= Exercise objective =
Extract the records in full, leaving every picture out.
======== Supplied material
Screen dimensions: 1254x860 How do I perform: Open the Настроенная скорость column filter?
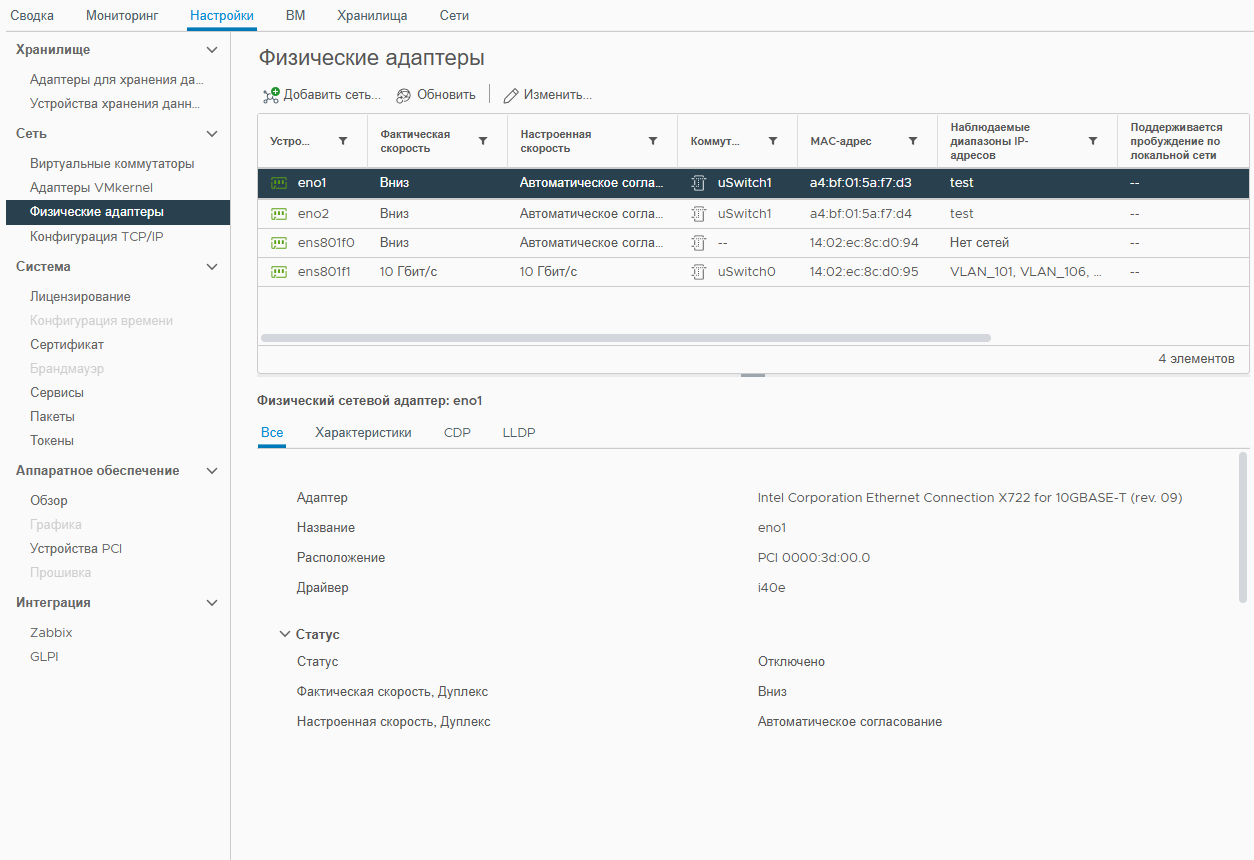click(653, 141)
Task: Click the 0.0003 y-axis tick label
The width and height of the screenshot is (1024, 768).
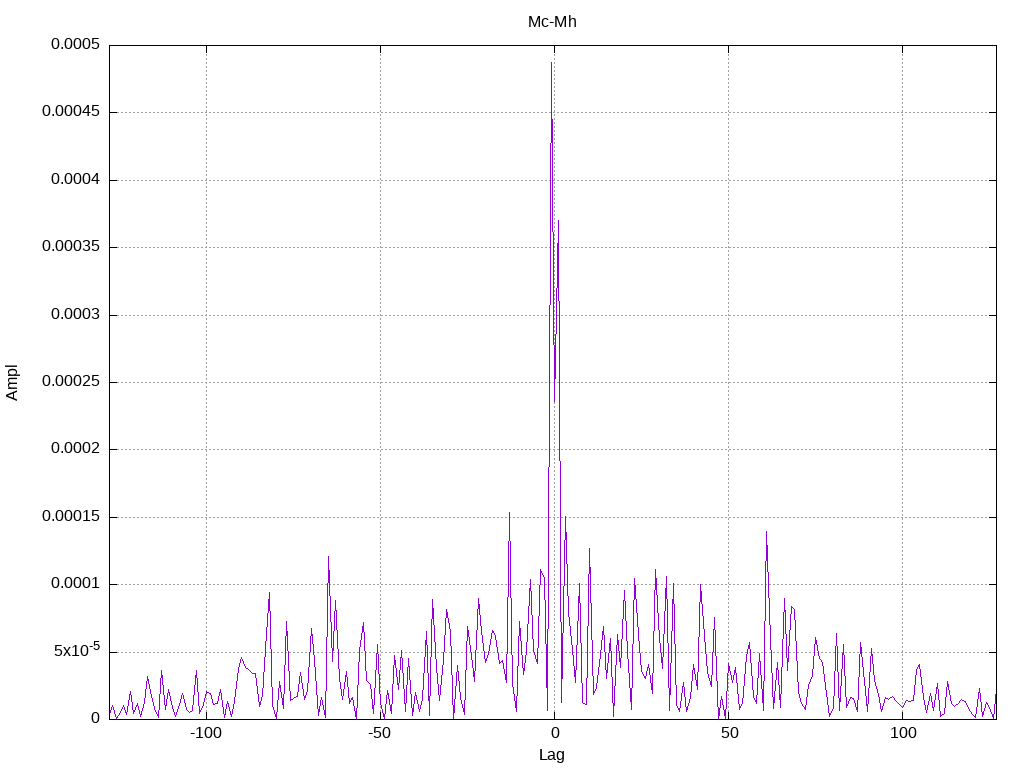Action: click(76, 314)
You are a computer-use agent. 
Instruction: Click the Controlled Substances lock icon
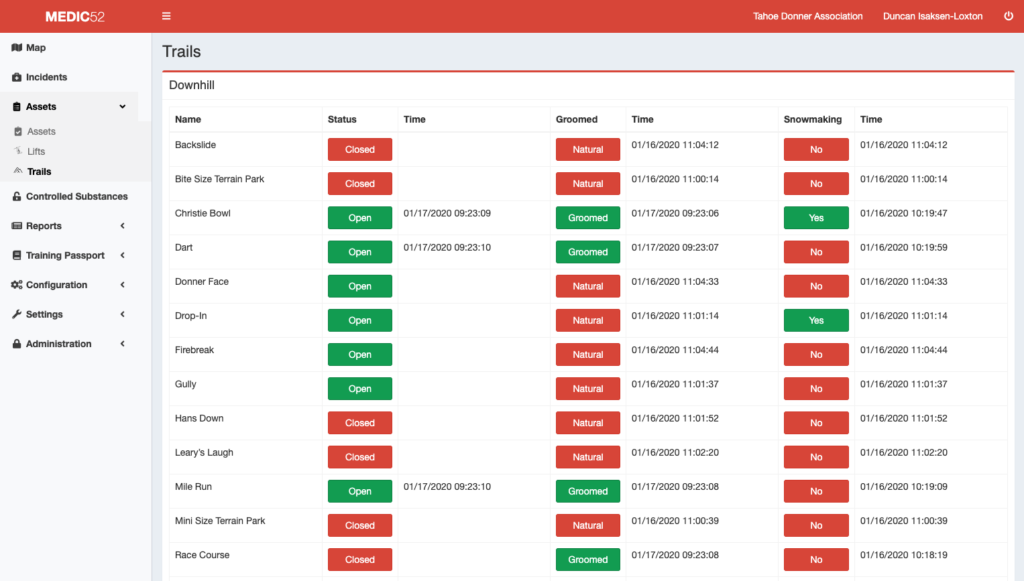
================
= Reply to the task =
Screen dimensions: 1254x860 How do I perform: Open the Настроенная скорость column filter?
click(653, 141)
Task: Click the 0.0003 y-axis tick label
The width and height of the screenshot is (1024, 768).
Action: click(76, 314)
You are a computer-use agent. 
Instruction: Click the Controlled Substances lock icon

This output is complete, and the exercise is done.